*Extrait du texte*:
Certaines souffrances non prises en compte pour l'aide à mourir
Toutes ces conditions d'ordre médical rendent l'aide à mourir inaccessible aux personnes en souffrance, mais physiquement en bonne santé. Le dispositif de l'aide à mourir, tel qu'il est pensé dans l'actuelle proposition de loi, ne prend pas en compte la question du grand âge et des personnes qui éprouvent "une fatigue d'existence" comme expliqué par le professeur émérite en éthique médicale, Emmanuel Hirsch, sur France Info. Les effets de la vieillesse sur le corps, surtout quand ils sont importants et entraînent des pertes d'autonomie pour se déplacer ou simplement s'occuper de soi à un âge avancé peuvent pousser des individus à envisager la mort. Selon Emmanuel Hirsch, sur les 9 200 suicides recensés en 2022, 30% concernaient des personnes d'un grand âge. Mais ces personnes ne peuvent pas prétendre à une aide à mourir ou ne serait-ce à un accompagnement légal dans la mort.

*Le problème*:
Répondez aux questions suivantes à l'aide du passage sur l'aide à mourir.
1. À quelles personnes les conditions d'ordre médical rendent-elles l'aide à mourir inaccessible ?
2. Sur quel média le professeur Emmanuel Hirsch s'est-il exprimé ?
3. Combien de suicides ont été recensés en 2022 selon Emmanuel Hirsch ?
Les lignes qui suivent ne sont pas nécessaires.

*Données disponibles*:

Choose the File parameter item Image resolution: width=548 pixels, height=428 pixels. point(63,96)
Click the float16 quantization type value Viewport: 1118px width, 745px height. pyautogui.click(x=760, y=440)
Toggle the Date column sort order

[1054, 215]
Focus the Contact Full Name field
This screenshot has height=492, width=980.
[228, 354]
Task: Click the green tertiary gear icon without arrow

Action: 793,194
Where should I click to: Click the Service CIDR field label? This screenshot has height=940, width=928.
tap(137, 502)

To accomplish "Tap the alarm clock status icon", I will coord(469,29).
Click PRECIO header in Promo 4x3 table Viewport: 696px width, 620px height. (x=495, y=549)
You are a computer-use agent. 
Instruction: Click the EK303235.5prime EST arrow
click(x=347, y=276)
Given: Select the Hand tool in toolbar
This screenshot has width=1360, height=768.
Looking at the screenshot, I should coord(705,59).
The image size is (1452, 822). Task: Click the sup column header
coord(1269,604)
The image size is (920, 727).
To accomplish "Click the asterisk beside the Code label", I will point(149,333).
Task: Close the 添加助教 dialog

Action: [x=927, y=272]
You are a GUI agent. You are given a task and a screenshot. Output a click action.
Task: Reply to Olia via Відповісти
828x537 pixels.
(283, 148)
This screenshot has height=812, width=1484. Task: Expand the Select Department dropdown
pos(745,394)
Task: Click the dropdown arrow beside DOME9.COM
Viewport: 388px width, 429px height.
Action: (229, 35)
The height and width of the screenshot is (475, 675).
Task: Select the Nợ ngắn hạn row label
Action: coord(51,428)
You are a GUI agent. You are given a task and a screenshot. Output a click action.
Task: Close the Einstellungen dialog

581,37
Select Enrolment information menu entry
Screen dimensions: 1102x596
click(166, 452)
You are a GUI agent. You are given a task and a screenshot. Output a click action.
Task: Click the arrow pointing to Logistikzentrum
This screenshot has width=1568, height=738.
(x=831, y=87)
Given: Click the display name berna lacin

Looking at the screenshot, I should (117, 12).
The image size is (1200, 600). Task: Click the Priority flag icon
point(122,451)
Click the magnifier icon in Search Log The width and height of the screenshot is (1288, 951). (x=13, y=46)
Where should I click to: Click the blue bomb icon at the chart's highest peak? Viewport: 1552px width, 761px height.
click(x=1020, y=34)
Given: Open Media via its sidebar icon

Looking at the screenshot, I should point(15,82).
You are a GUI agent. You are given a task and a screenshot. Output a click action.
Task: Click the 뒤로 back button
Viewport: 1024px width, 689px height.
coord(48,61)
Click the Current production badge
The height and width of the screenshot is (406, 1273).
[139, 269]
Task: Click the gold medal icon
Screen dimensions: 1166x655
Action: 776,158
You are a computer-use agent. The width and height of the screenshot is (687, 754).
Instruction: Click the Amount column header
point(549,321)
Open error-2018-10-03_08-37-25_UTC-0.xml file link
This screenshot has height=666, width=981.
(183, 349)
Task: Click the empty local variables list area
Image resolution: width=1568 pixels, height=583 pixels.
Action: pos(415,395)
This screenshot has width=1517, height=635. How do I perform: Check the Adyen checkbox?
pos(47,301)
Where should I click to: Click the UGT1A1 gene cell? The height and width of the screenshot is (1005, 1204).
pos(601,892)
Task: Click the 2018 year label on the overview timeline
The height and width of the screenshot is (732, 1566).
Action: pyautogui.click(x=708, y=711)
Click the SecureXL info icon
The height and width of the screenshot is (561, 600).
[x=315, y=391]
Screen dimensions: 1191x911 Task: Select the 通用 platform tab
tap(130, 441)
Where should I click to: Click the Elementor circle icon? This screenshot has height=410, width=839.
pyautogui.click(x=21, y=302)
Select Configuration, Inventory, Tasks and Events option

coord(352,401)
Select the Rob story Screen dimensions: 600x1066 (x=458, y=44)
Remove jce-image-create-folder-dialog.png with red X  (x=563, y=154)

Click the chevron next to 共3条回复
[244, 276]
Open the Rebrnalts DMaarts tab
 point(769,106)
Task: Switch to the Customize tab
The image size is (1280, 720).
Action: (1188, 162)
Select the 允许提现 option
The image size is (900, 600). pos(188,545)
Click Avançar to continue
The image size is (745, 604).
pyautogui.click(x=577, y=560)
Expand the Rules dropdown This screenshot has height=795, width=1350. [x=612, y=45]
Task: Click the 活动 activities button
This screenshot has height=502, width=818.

*Résultat*:
1. Aux personnes en souffrance, mais physiquement en bonne santé.
2. Sur France Info.
3. 9 200 suicides.